A mutation is an abnormal change in a gene or genes. Geneticists and other specialists can examine your genes, usually using a sample of your skin cells. With special equipment and laboratory processes, they can look for gene mutations that are linked to FA.
Diagnosing different age groups
Before Birth (Prenatal)
If you are pregnant; it is strongly advised that your doctor test you and your fetus for FA if your family has a history of FA.
Amniocentesis and chorionic villus sampling (CVS) are two tests that can be preformed to diagnose FA in a developing fetus. Both tests are done in a doctor’s office or hospital.
Amniocentesis is done 15 to 18 weeks after a pregnant woman’s last period. A doctor uses a needle to remove a small amount of fluid from the sac around the fetus. Chromosomes (chains of genes) are tested from the fluid sample to see whether they have faulty genes associated with FA.

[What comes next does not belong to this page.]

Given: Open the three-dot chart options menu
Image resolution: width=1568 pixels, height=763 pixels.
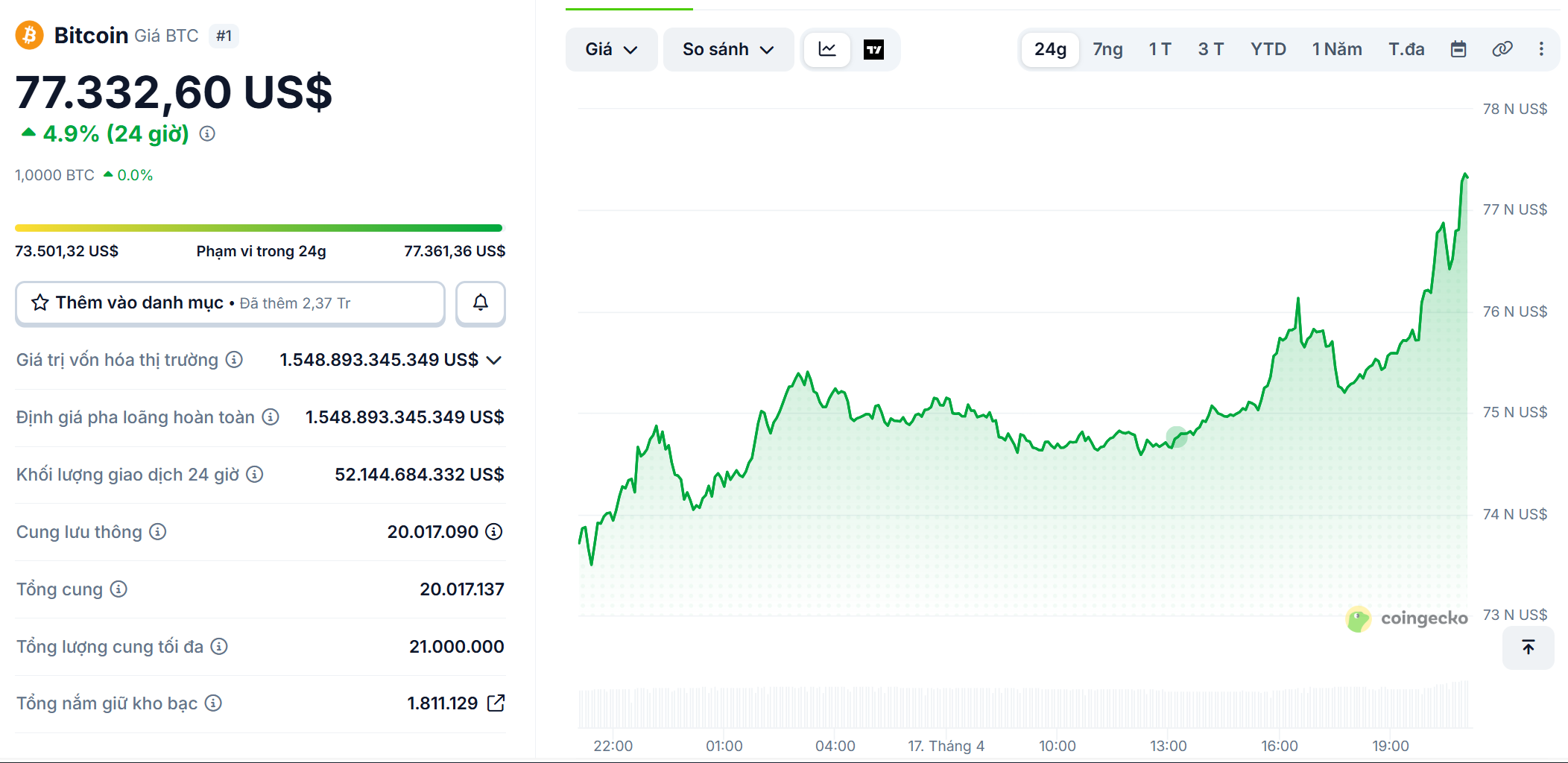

CVS is done 10 to 12 weeks after a pregnant woman’s last period. A doctor inserts a thin tube through the vagina and cervix to the placenta (the temporary organ that connects the fetus to the mother). The doctor removes a tissue sample from the placenta using gentle suction. The tissue sample is sent to a lab to be tested for genetic defects associated with FA.
Three out of four people who inherit FA are born with birth defects. If your baby is born with certain birth defects, your doctor may recommend genetic testing to confirm a diagnosis of FA.
For more information about these defects, go to “Birth defects”
Childhood and Later
One out of four people who have FA are not born with birth defects. Doctors may not diagnose them with the disorder until signs of bone marrow failure or cancer occur. This often happens within the first 10 years of life.
Signs of bone marrow failure are most often set in motion between the ages of 3 and 12 years, with 7 to 8 years as the most common ages. However, 10 % of children who have FA are not diagnosed until after the age of 16 years..
If your bone marrow is failing, you have signs of aplastic anaemia. FA is one type of aplastic anaemia.
In aplastic anaemia, your bone marrow stops making or does not make enough of all three types of blood cells i.e. red blood cells, white blood cells, and platelets.
Aplastic anaemia can be inherited or obtained after birth through exposure to chemicals, radiation, or medicines.
Doctors diagnose aplastic anaemia using:
- Family and medical histories and a physical examination.
- A complete blood count (CBC) to check the number, size, and condition of your red blood cells. The CBC also checks numbers of white blood cells and platelets.
- A reticulocyte count. This test counts the number of new red blood cells in your blood to see whether your bone marrow is making red blood cells at the proper rate.
- Bone marrow tests. For a bone marrow aspiration, a small amount of liquid bone marrow is removed and tested to see whether it’s making enough blood cells. For a bone marrow biopsy, a small amount of bone marrow tissue is removed and tested to see whether it’s making enough blood cells.
If you or your child is diagnosed with aplastic anaemia, your doctor will want to find the cause. If your doctor suspects you have FA, he or she may recommend genetic testing.